- **INSTRUCTIONS FOR THE TASK**: Express the data below as a Markdown table with the columns Row and Text, giving each line its number and omitting blank lines. Begin at the line containing "You are a GUI" and stop after the line containing "[x=955, y=19]".
***** RECORDS FOR THE TASK
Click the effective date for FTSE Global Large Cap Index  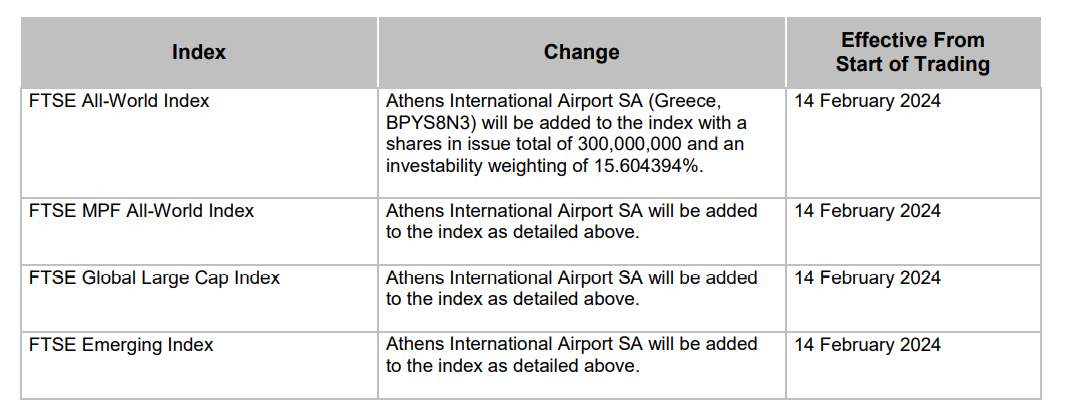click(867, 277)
**********
***** RECORDS FOR THE TASK
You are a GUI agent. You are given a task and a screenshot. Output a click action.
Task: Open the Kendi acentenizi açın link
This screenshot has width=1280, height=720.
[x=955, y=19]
**********
***** RECORDS FOR THE TASK
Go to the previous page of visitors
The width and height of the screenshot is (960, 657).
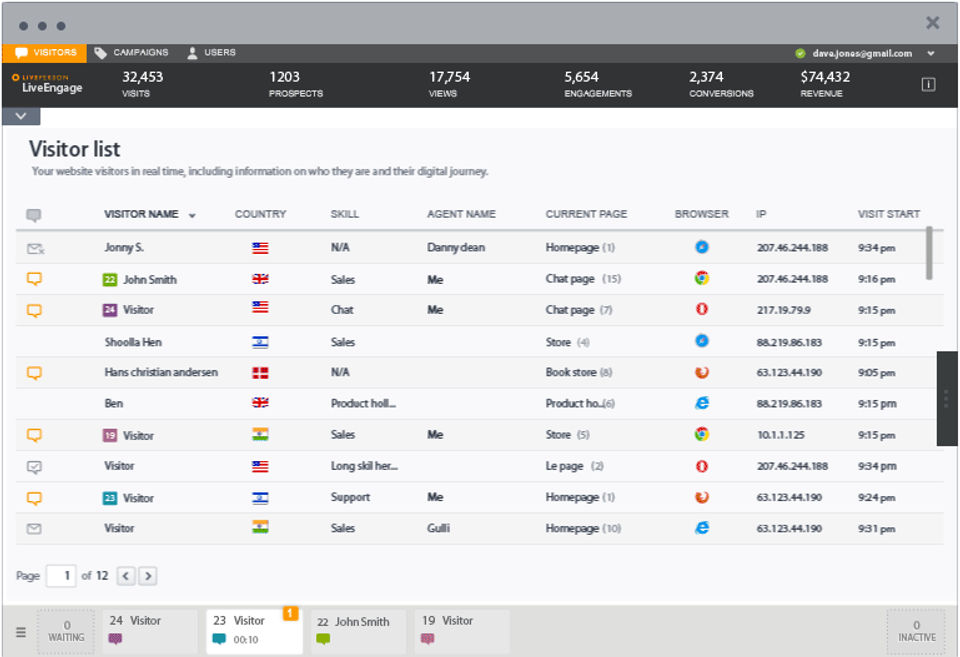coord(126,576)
**********
- **SOLUTION FOR THIS EXERCISE**:
| Row | Text |
|---|---|
| 1 | You are a GUI agent. You are given a task and a screenshot. Output a click action. |
| 2 | Task: Open the Kendi acentenizi açın link |
| 3 | This screenshot has width=1280, height=720. |
| 4 | [x=955, y=19] |